• [Stated exercise]
Rewrite everything from the line containing "Collapse the page list with header caret" down to the line containing "Click the copies number input field", swapping "page list" for "page navigator" and keeping the rest unchanged. Return only those lines, and leave the pictures out.

==== Task inputs

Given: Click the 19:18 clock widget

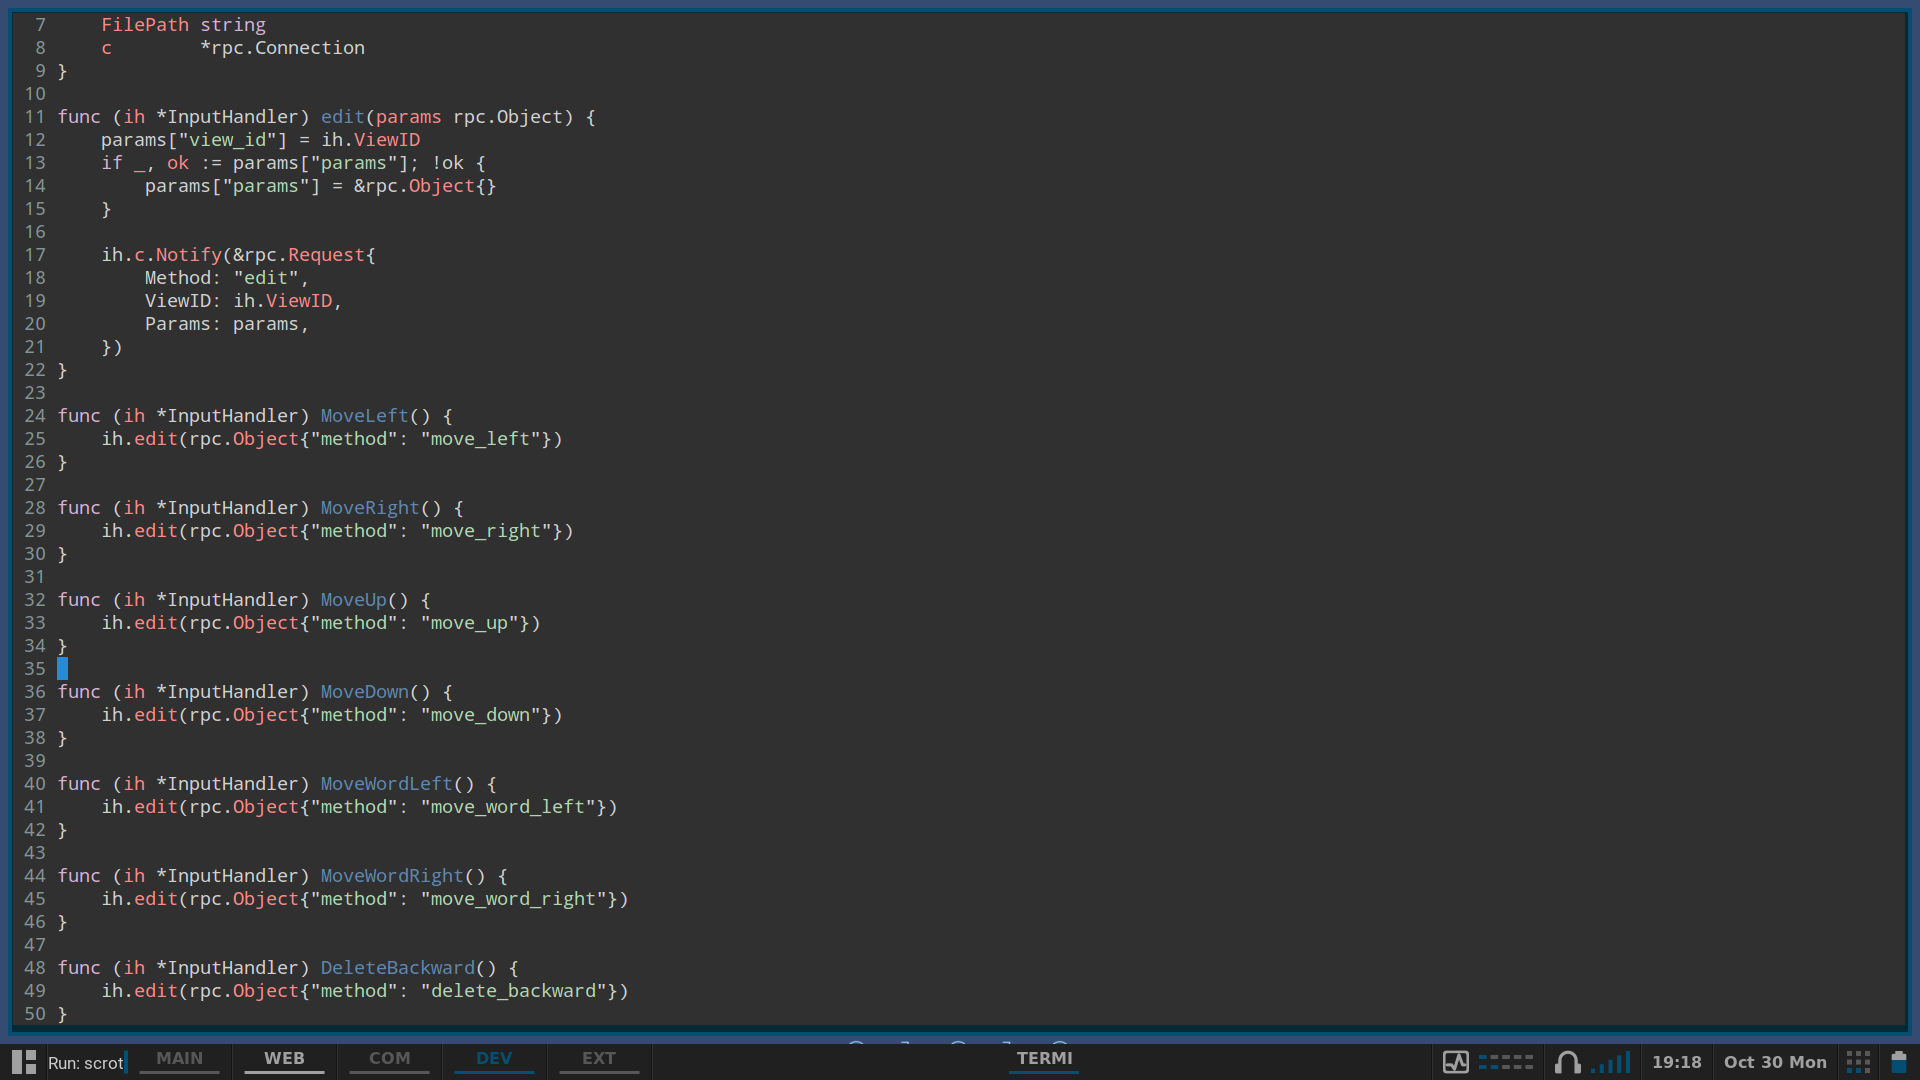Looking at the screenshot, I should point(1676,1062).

========
==== Task inputs

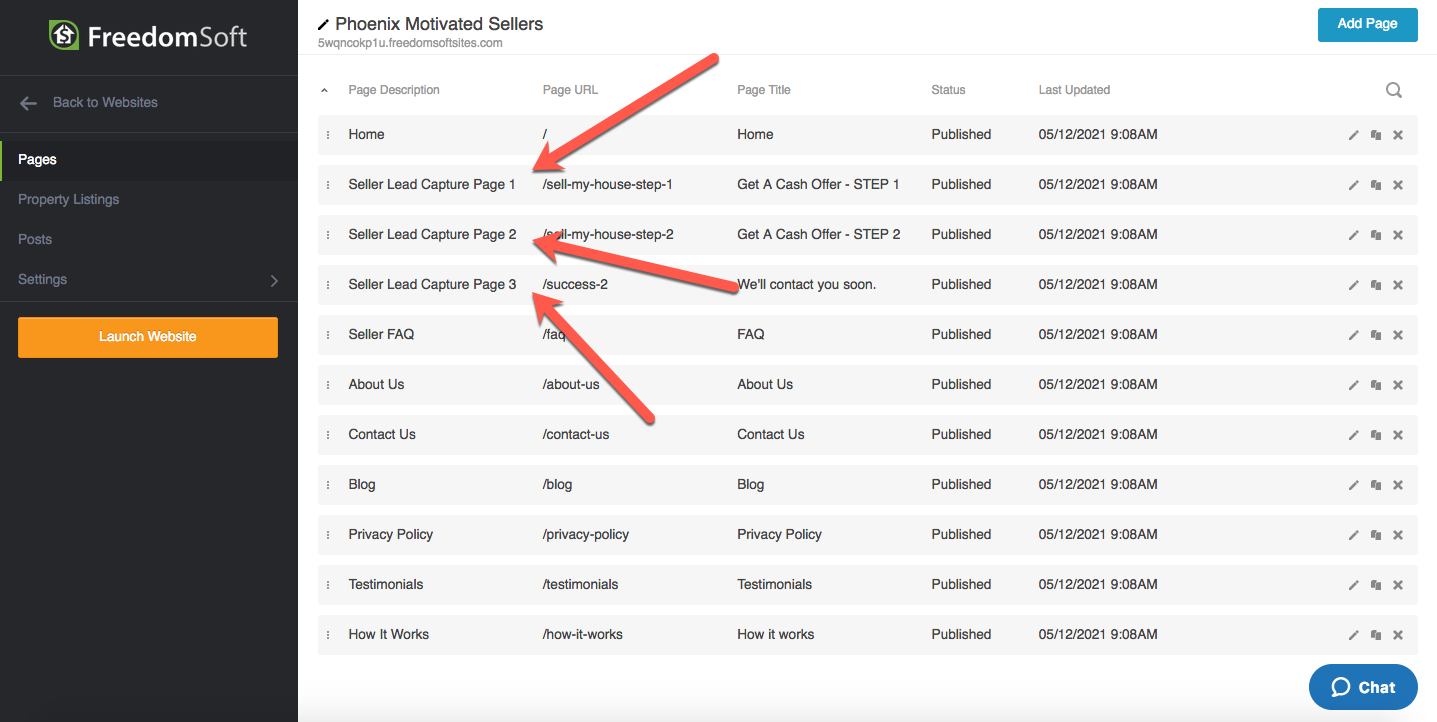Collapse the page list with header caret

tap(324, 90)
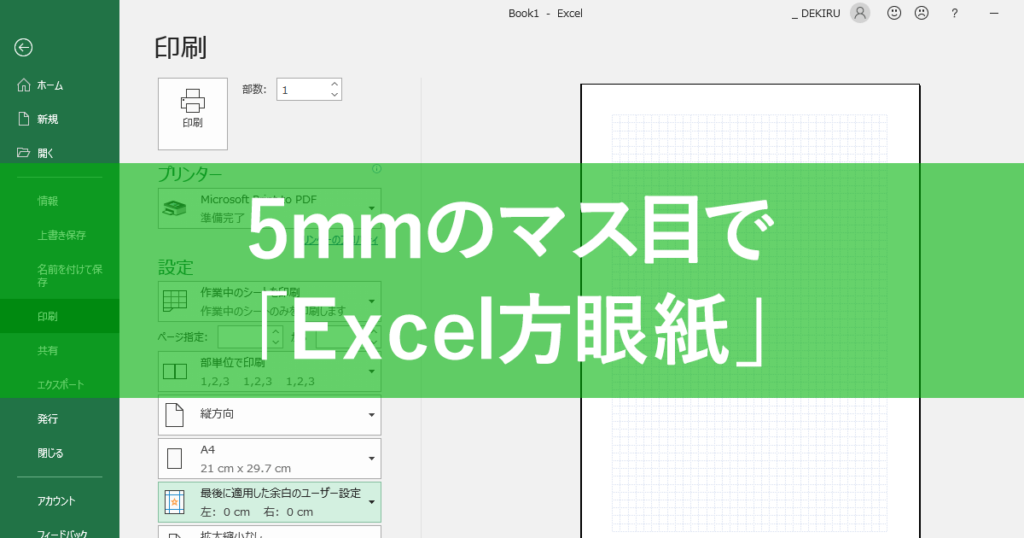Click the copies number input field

========

• [Correct answer]
Collapse the page navigator with header caret

tap(324, 90)
Click the copies number input field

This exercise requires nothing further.